One crucial aspect of achieving a professional finish is properly finishing outside drywall corners.

While it may seem like a challenging task, with the right techniques and materials, you can master this art and achieve smooth and seamless corner finishes.

In this guide, we will explore the step-by-step process of finishing outside drywall corners, highlighting the best practices and tips to help you achieve professional results.

Understanding the Importance of Outside Corners

Outside corners play a significant role in the overall appearance and durability of a drywall installation.

When not properly finished, these corners can become weak points that are susceptible to damage and cracking.

By following the correct techniques, you can ensure that your outside corners are structurally sound and visually appealing.

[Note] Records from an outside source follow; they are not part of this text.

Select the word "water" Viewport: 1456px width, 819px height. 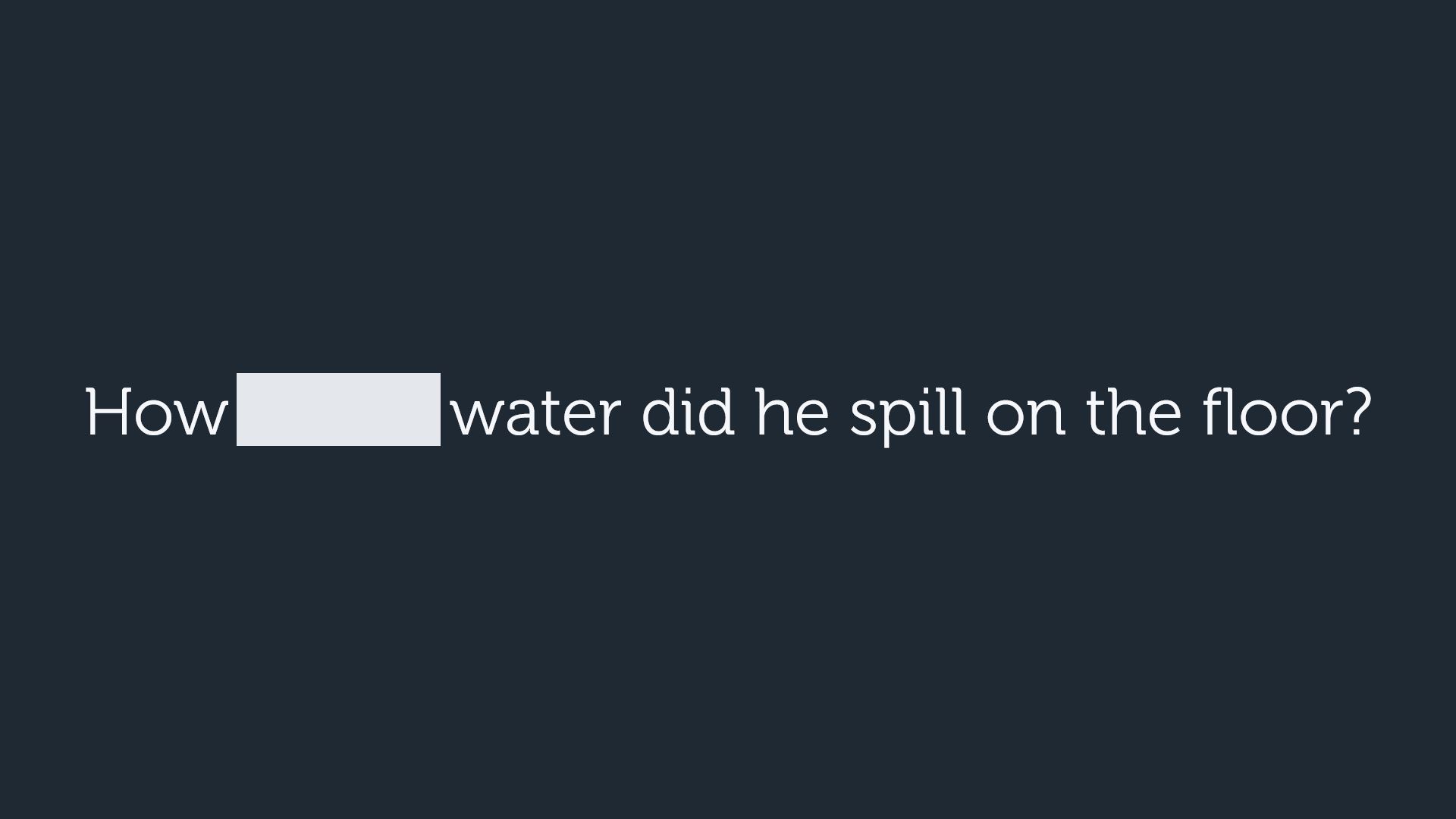[536, 413]
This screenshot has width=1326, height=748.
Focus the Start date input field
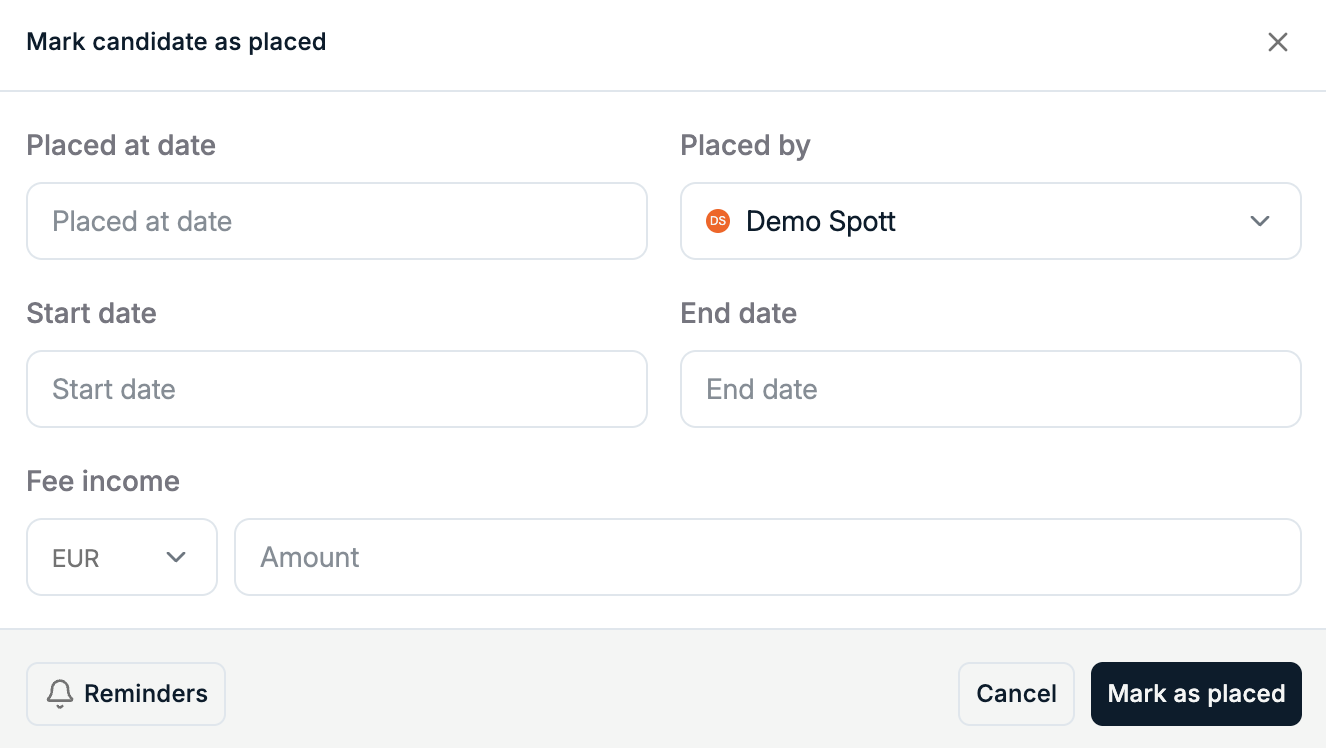click(337, 389)
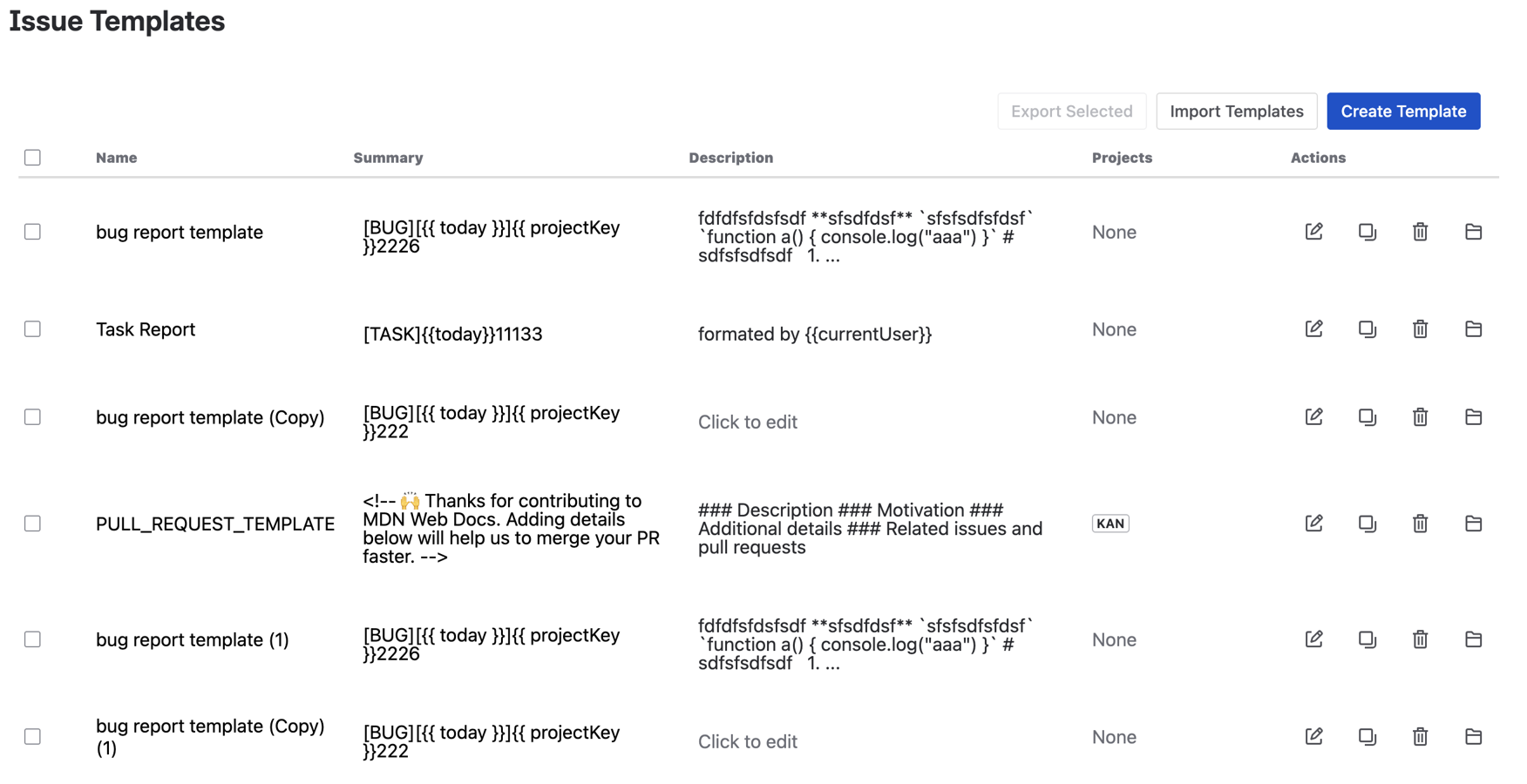Duplicate the bug report template (1)
Viewport: 1527px width, 784px height.
coord(1367,639)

Choosing the Right Corner Bead

Corner bead is an essential component in finishing outside drywall corners. It provides reinforcement and creates a clean edge for applying joint compound.

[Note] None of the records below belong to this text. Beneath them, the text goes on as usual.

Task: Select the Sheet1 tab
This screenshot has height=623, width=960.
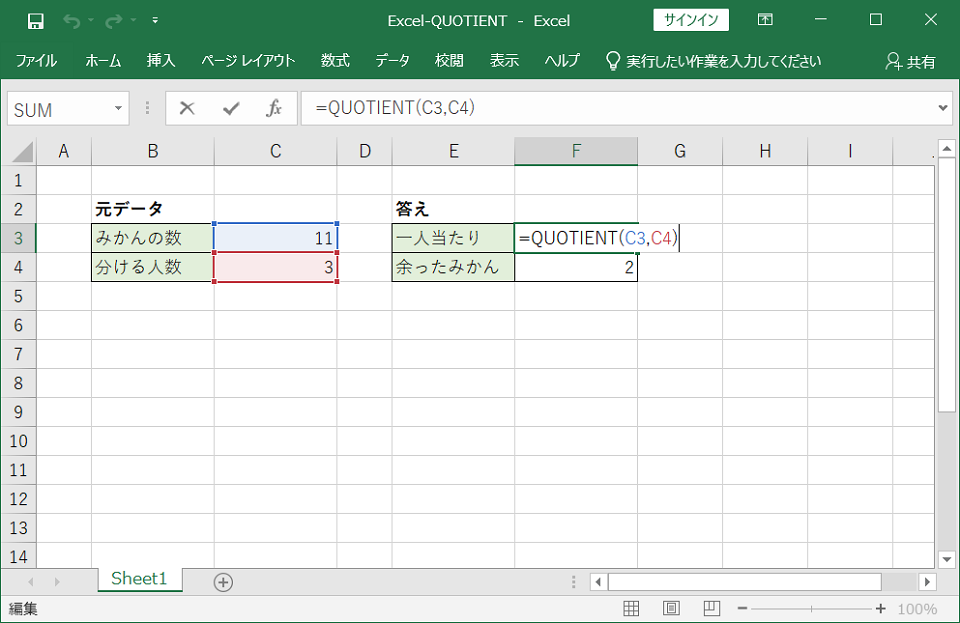Action: coord(139,579)
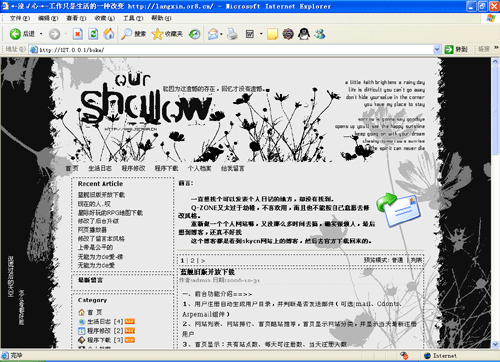Viewport: 500px width, 362px height.
Task: Open the Search magnifier tool
Action: coord(126,34)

There are various types of corner beads available, such as vinyl, paper-faced, and metal.

One popular option is the “tape-on” variety, such as Beadex paper-faced metal corner bead. This type of bead is easy to work with and does not require nails for installation.

Many professionals prefer tape-on corner beads as they are less prone to stress cracks compared to traditional nail-on corner bead.

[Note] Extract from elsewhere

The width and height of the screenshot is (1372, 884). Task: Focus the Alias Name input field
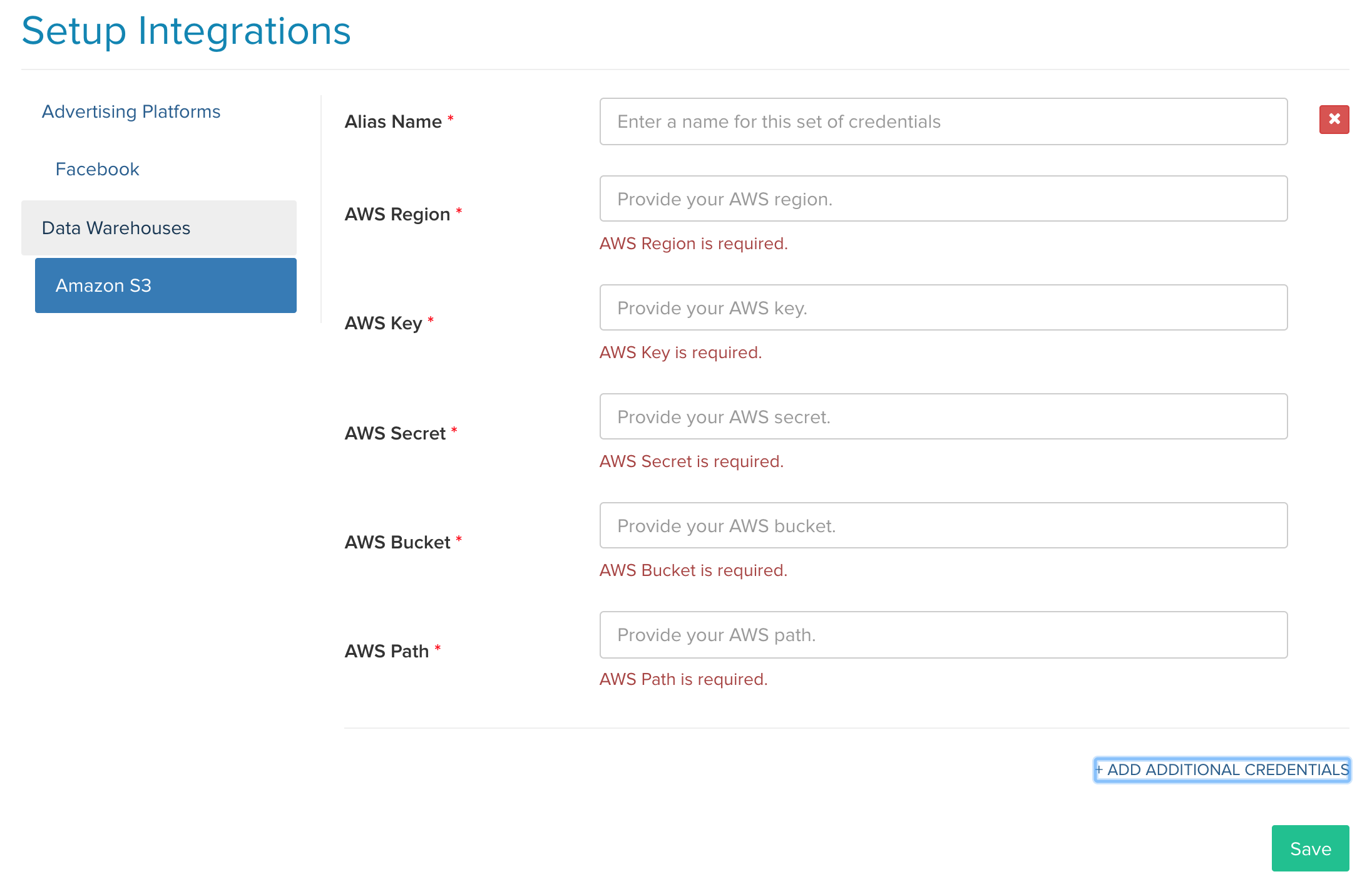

Step 1: Prepare the Corner

Before applying the corner bead, it is crucial to ensure that the corner is straight and secure. Start by checking the framing for straightness.

Assemble the corner so that there are no overhanging edges.

Cut the first drywall board flush with the edge of the corner stud and overlap the second board halfway onto the first board.

Secure the edges with screws placed no more than 12 inches apart.

Step 2: Apply the Adhesive Coat

To enable the corner bead to seat tightly to the wall, thin the joint compound to the consistency of thick pancake batter by adding water.

Spread a generous amount of compound in a 2-inch-wide swath on each side of the corner using a taping knife held almost flat.

Apply slight pressure to ensure a uniform layer of compound.

Step 3: Bed the Corner Bead

Gently press the corner bead into the joint compound and push it tight to the ceiling.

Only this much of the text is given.